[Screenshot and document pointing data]
★ ★ ★ ★
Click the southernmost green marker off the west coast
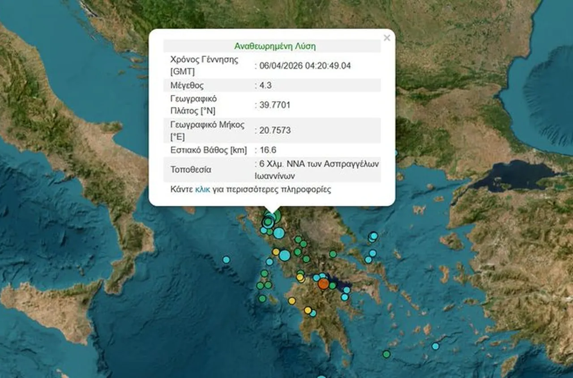This screenshot has width=573, height=378. pyautogui.click(x=262, y=298)
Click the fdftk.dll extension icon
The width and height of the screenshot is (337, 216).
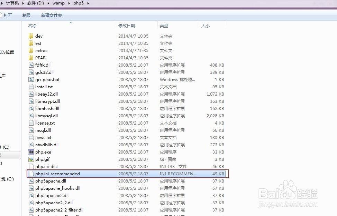pos(31,65)
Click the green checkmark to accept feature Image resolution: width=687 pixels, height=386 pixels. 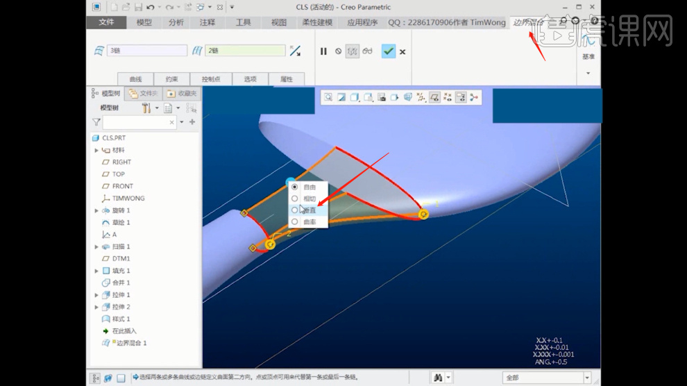(389, 51)
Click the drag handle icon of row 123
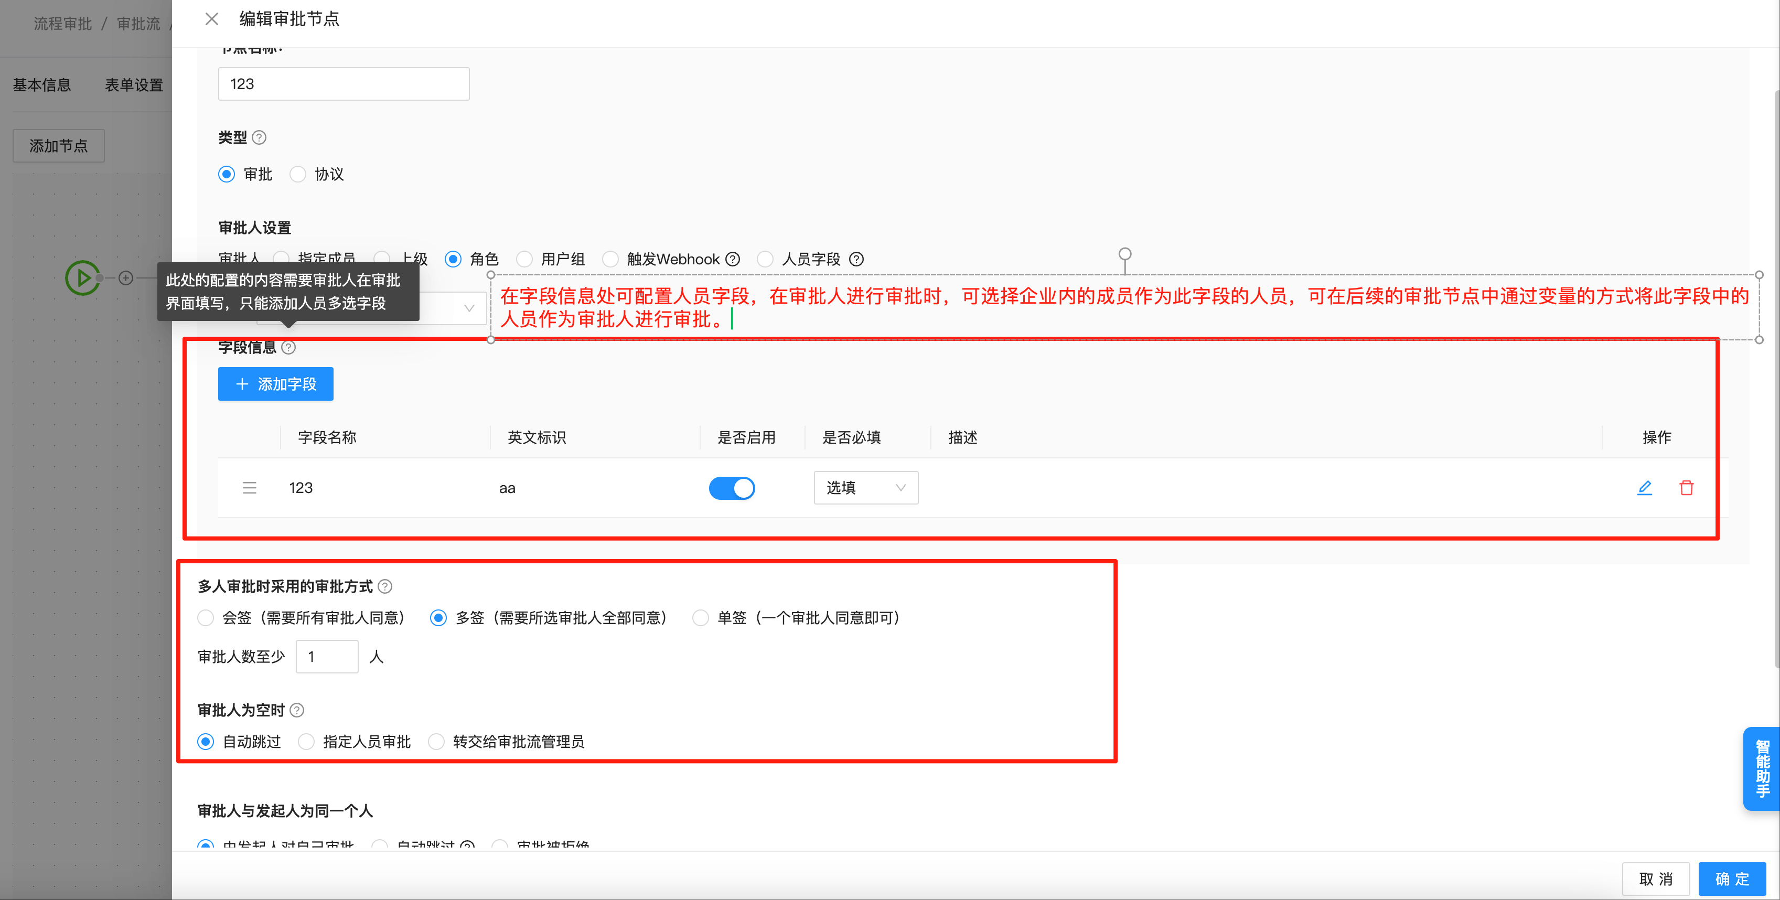The image size is (1780, 900). (x=249, y=488)
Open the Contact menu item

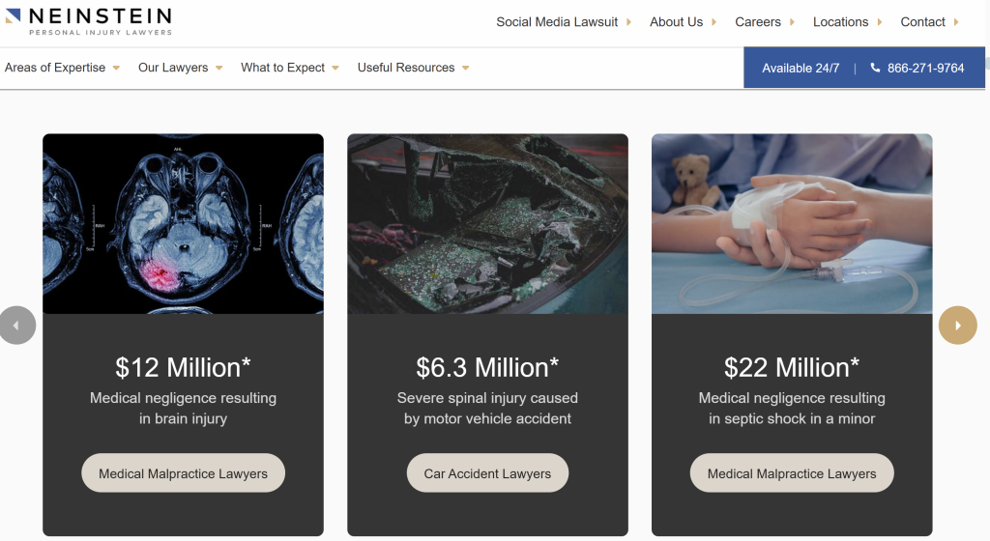(922, 22)
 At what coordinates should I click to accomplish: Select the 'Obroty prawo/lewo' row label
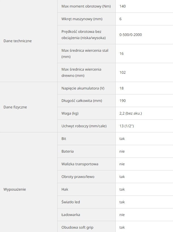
★ ★ ★ ★
What you have to do ::
Count the lines in the data above that contain the string "icon", treating uppercase and lowercase as different. Give only the number.

Complete answer ::
2